20

Is there a command-line tool to text-search a docx file? I tried grep, but it doesn't work with docx even though it works fine with txt and xml files. I could convert the docx to txt first, but I'd prefer a tool that operates directly on docx files. I need the tool to work under Cygwin.
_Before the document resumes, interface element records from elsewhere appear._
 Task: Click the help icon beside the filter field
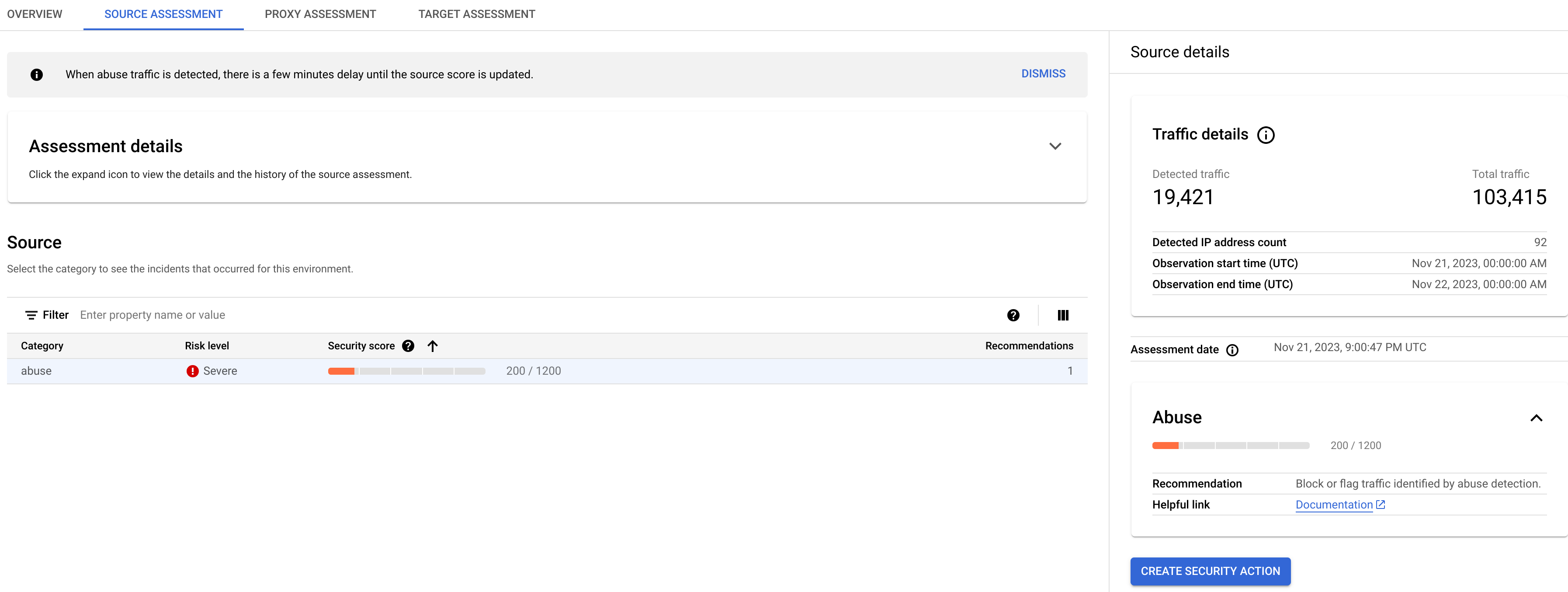[1013, 315]
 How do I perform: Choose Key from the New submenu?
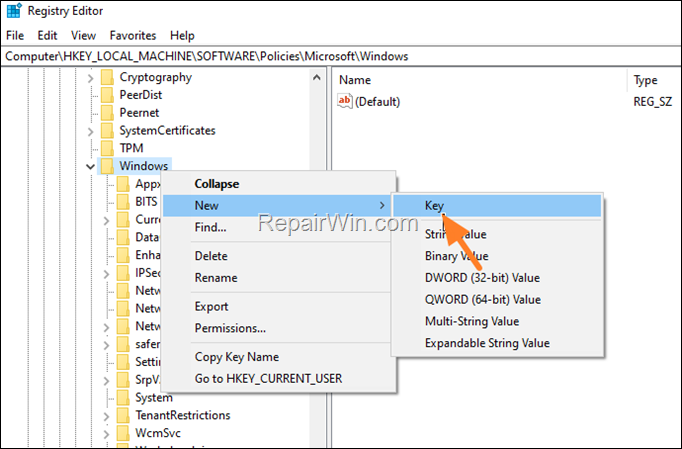point(434,205)
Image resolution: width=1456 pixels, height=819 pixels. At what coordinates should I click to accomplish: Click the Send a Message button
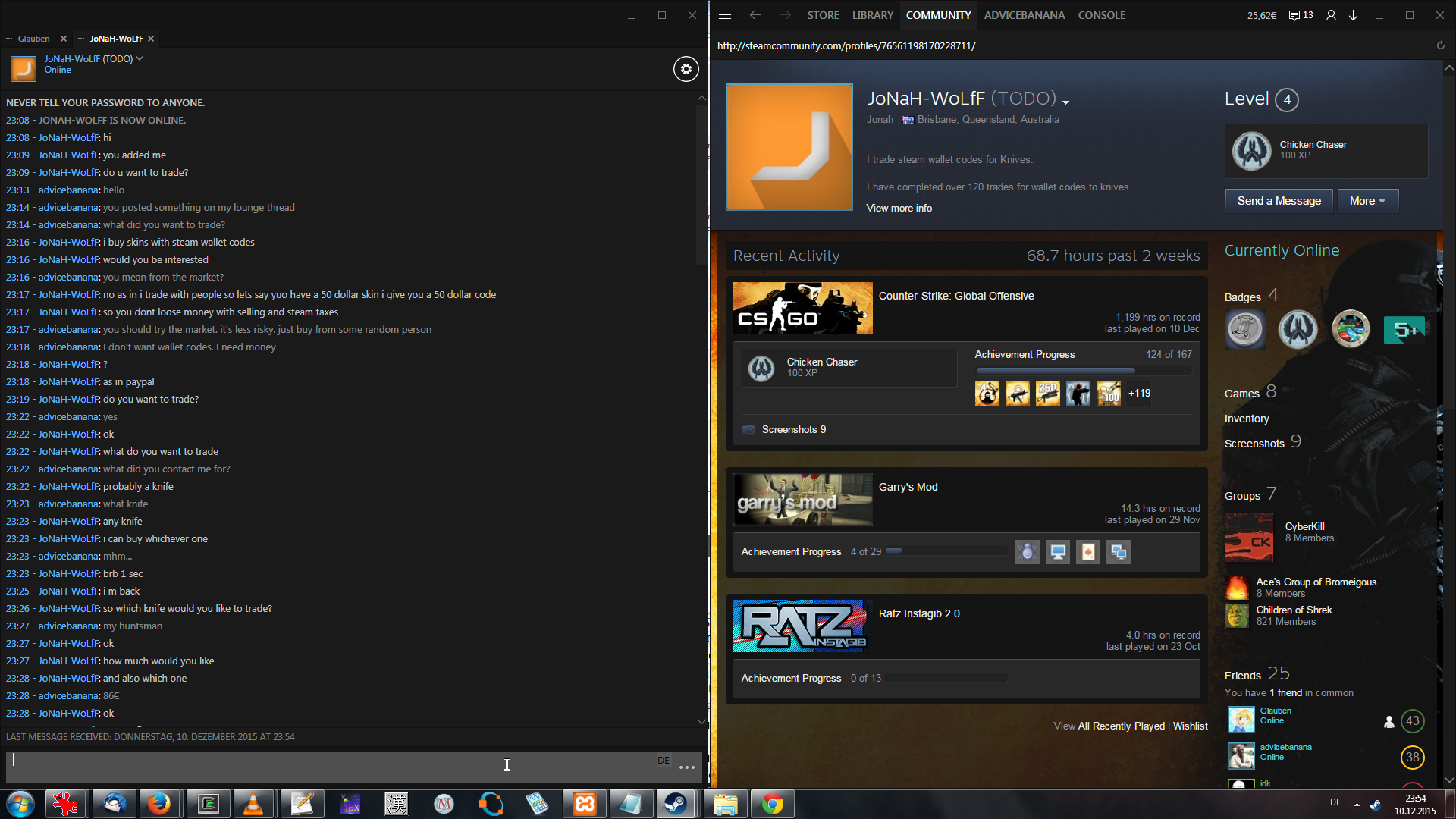[1279, 201]
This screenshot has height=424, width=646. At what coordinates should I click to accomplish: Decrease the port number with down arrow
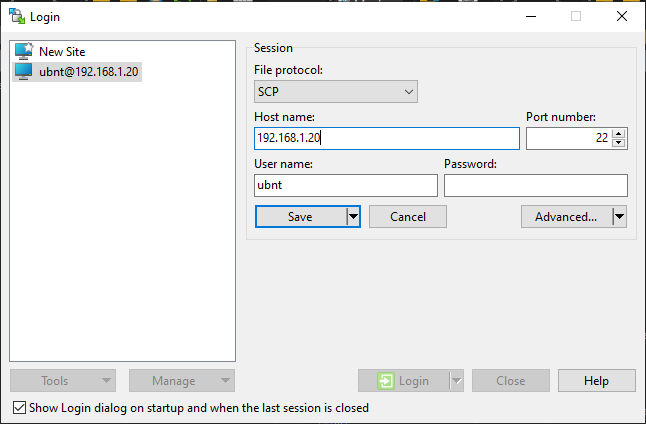tap(619, 143)
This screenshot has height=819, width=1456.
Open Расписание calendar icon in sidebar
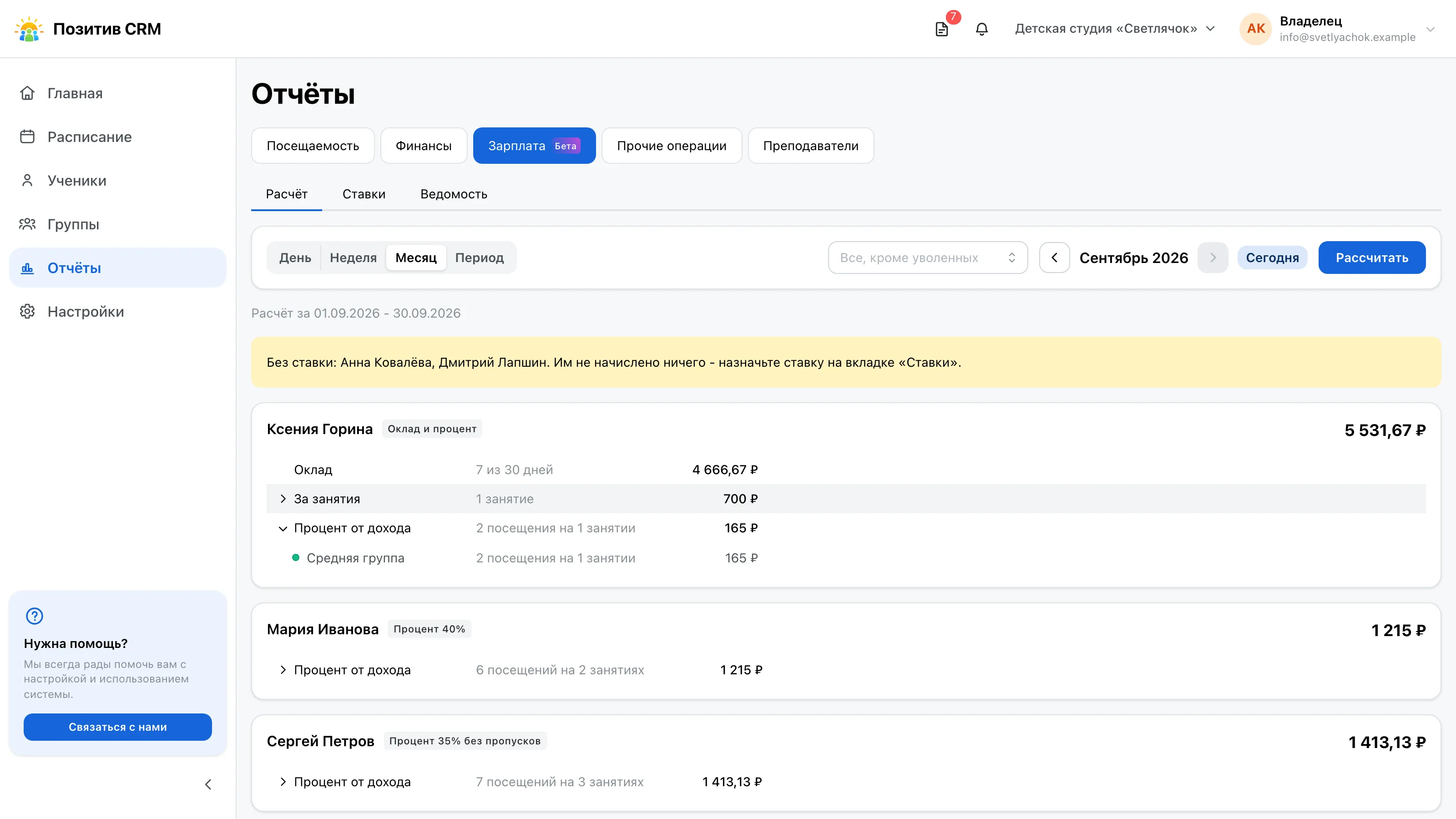click(x=27, y=137)
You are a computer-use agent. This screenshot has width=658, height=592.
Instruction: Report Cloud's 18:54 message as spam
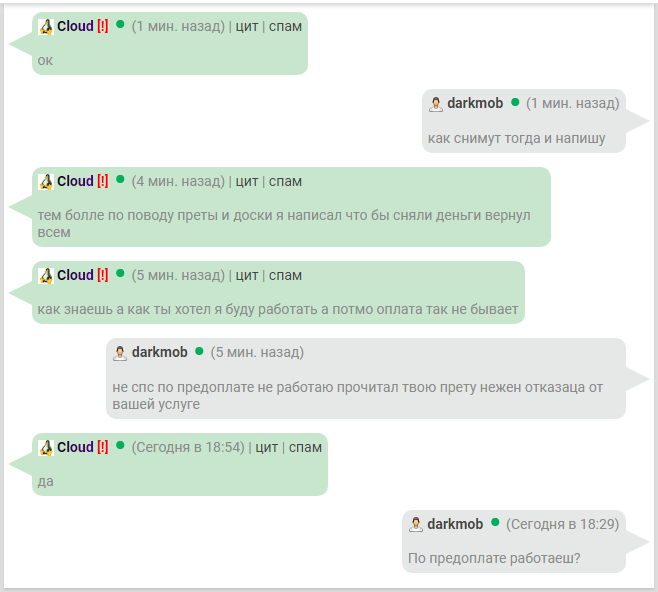(x=305, y=447)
OP edit: Later I found out that the easiest way to achieve the grep is actually to convert those docx to txt then grep over them.

RoundPi
  • 301

5 Answers5

7

My grep solution as a function you can paste in your .bashrc

docx_search(){ local arg wordfile terms=() root=${root:-/}; for arg; do terms+=(-e "$arg"); done; find 2>/dev/null "${root%/}/" -iname '*.docx' -exec bash -c "$(declare -p terms)"'; for arg; do unzip -p "$arg" 2>/dev/null | grep --quiet --ignore-case --fixed-strings "${terms[@]}" && printf %s\\n "$arg"; done' _ {} +; }

It will look for any (case insensitive) occurence of its arguments and print the matching docx file location.


Examples:

$ docx_search 'my example sentence'
/cygdrive/d/example sentences.docx
/cygdrive/c/Users/my user/Documents/example sentences.docx
$ root='/cygdrive/c/Users/my user/' docx_search 'seldom' 'full sentence'
/cygdrive/c/Users/my user/Documents/example sentences.docx
$ 

Readable version:

docx_search(){
  local arg wordfile terms=() root=${root:-/}
  # this 'root' assignment allows you to search in a specific location like /cygdrive/c/ instead of everywhere on the machine
  for arg; do terms+=(-e "$arg"); done
  # We inject the terms to search inside the string with declare -p`
  find 2>/dev/null "${root%/}/" -iname '*.docx' -exec \
    bash -c "$(declare -p terms)"';
      for arg; do
        unzip -p "$arg" 2>/dev/null |
          grep --quiet --ignore-case --fixed-strings "${terms[@]}" &&
          printf %s\\n "$arg"
      done' _ {} +
}
4

I know of several indexing tools that support Word documents. Such tools allow you to index documents, then efficiently search words in the index. They don't permit full text searches.

2

DOCx is compressed and it is not a text format. So what you need is a converter first. After that you can use the find command on the converted file(s).

Nils
  • 18,492
  • Or you can use a search tool that can read inside compressed files. In your last sentence, I suppose you meant grep? – Gilles 'SO- stop being evil' Jan 06 '12 at 23:32
  • @Gilles - look at the original title of the question before Michael edited it. This seemed to be a question about DOS (and I flagged it off-topic). – Nils Jan 07 '12 at 20:14
1

Here's an updated version optimized for performance.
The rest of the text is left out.